Qu’en est-il des autres banques?
Je pense que les autres banques publiques ne dérogent pas à cet état de fait, ni en facteurs, ni en résultats. Elles ont toutes la même structure d’actifs que la BADR et les mêmes passifs en dépôts facilement exigibles surtout par l’Etat et ses entités industrielles et commerciales. L’emprunt obligataire étant passé sur les trésoreries de toutes les banques selon le même modus operandi et avec les mêmes techniques et résultats, je ne serais pas étonné de voir des cas d’indisponibilité de liquidités encore plus graves à la BNA et à la BEA dans les jours à venir.
Ces deux banques ayant plus de déposants institutionnels que les autres, et ces derniers étant plus perméables aux instructions de leur tutelle et plus attirés par les formules du Trésor que les autres privés théoriquement ciblées mais avec un télémètre des plus défaillants à première vue.
Cette alerte sur les liquidités, malvenue en terme d’échéances non repoussables pour tous les acteurs de la précédente période de faste factice, est quelque part la bienvenue, si elle est bien gérée par des économistes et non des bureaucrates, pour mettre à plat l’intégralité du système bancaire algérien, dans ses vocations, ses méthodes, ses tares de gestion et les avantages et inconvénients de sa dépendances d’une tutelle pesante mais sécurisante pour certains de ses agents.
Mais au-delà, il faudra aussi mettre à plat, ailleurs que dans les services de recouvrement de crédits et de contentieux de ces banques, l’intégralité des créances et des dépôts, pour savoir exactement ce qui doit être provisionné, rééchelonné, effacé et recouvré par les moyens de rétorsion habituels, et apurer une bonne fois pour toute un portefeuille des plus douteux en matière de solvabilité.

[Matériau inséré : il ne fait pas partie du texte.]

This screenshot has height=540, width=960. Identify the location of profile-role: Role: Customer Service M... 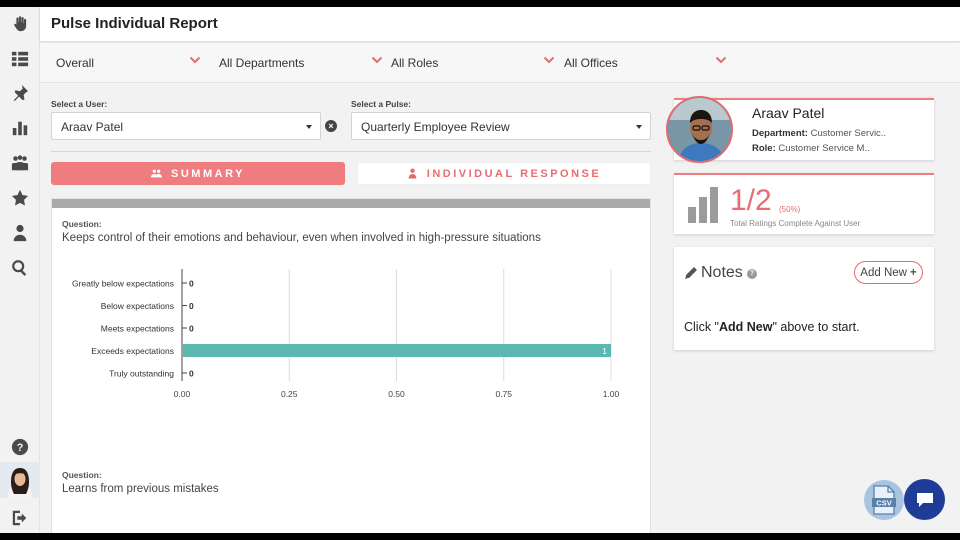
(811, 148).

Ceci devra se faire, non pas dans l’optique d’un canevas hybride entre la logique capitaliste mal comprise et le dirigisme bureaucratique mal utilisé, dans l’opacité totale, mais selon un schéma ou l’Etat, principal actionnaire et principal acteur et victime des errements passés et actuels, devra définir, assainir et assumer les fruits de cette politique hybride et diffuse d’entités qu’il n’a su ni contrôler ni laisser travailler selon un objectif clair préétabli.
Nous aurons le choix, entre trois scenarii : deux mortels et un gérable. Le premier étant de laisser le statu quo actuel perdurer en essayant de lui trouver des ressources par le biais de la Banque d’Algérie, et cela ne fera que plonger cette dernière au plan monétaire dans la fosse aux lions, avec ses appendices commerciaux.

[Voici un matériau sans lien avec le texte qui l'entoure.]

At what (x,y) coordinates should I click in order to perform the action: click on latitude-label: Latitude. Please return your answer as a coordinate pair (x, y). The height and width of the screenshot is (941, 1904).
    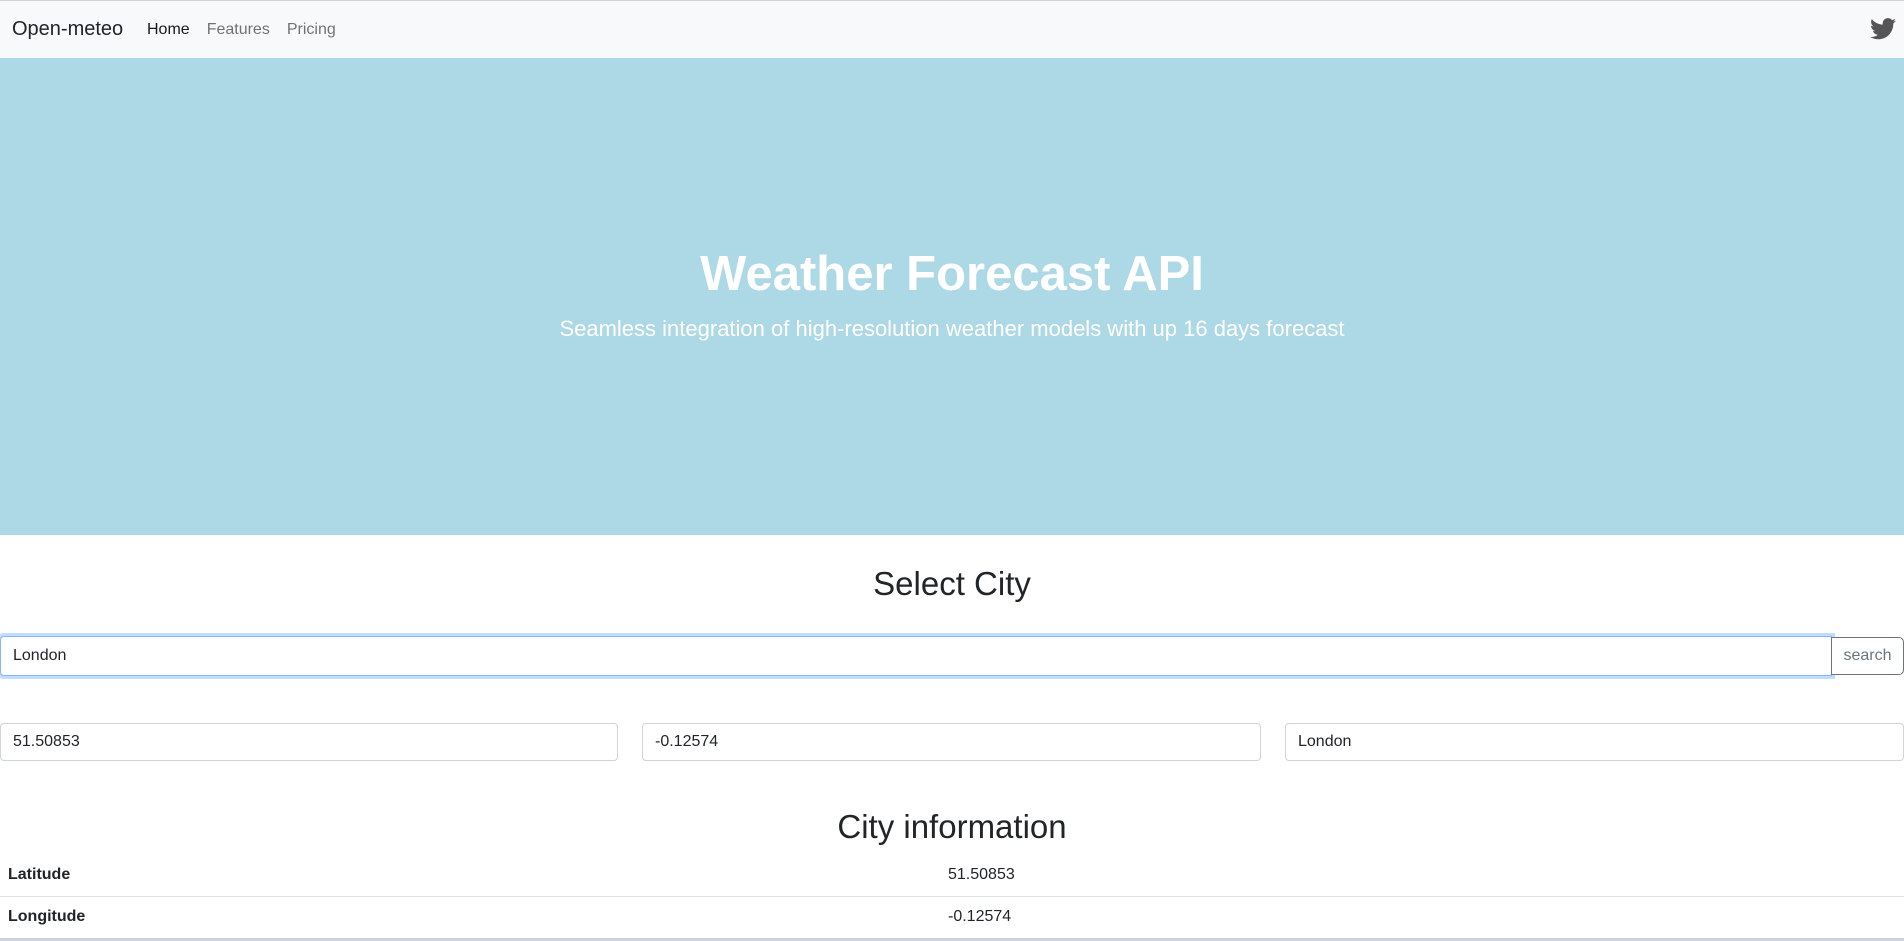
    Looking at the image, I should click on (470, 876).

Le second est de jouer la logique capitaliste dans la panique totale et de casser le peu qui a été construit en essayant d’appliquer des logiques et des ratios dangereux, même en Occident, à une situation unique dans les annales bancaires ; ceci permettra à une alliance de bureaucrates mal inspirés et de spins doctors mal informés d’appliquer les fruits de leurs cogitations de manière généralisée à tout le secteur et à l’économie qui en dépend ; et là on aura une sorte de cataclysme à effet domino dans moins d’un an.
Le troisième est de mettre le pays dans l’optique d’une relance des secteurs viables mais sinistrés par de fausses politiques et des pratiques bancaires peu orthodoxes jusque-là, et à l’abri des secousses financières qui seront forcément le produit des deux premières logiques et de leurs acteurs habituels.

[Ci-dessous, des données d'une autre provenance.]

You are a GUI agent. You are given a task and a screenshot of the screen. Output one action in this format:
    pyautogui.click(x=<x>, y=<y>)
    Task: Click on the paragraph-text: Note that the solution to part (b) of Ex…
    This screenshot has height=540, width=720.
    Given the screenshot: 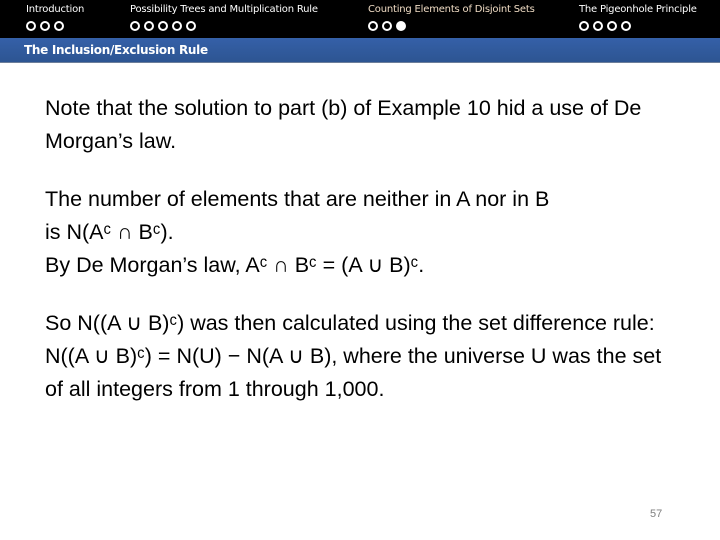 What is the action you would take?
    pyautogui.click(x=344, y=124)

En résumé, si la finance est le nerf de l’économie, elle ne pourra jamais prendre la place de l’économie qui est réelle et pérenne. Il est temps de parler économie dans ce pays et d’arrêter de considérer l’argent comme une richesse mais comme un vecteur aussi bien de richesse que de ruine, selon l’usage. Et l’économie, c’est le plan, les projections, l’ambition saine, et surtout l’individu productif et son bien être légitime et corrélé à son utilité sociale.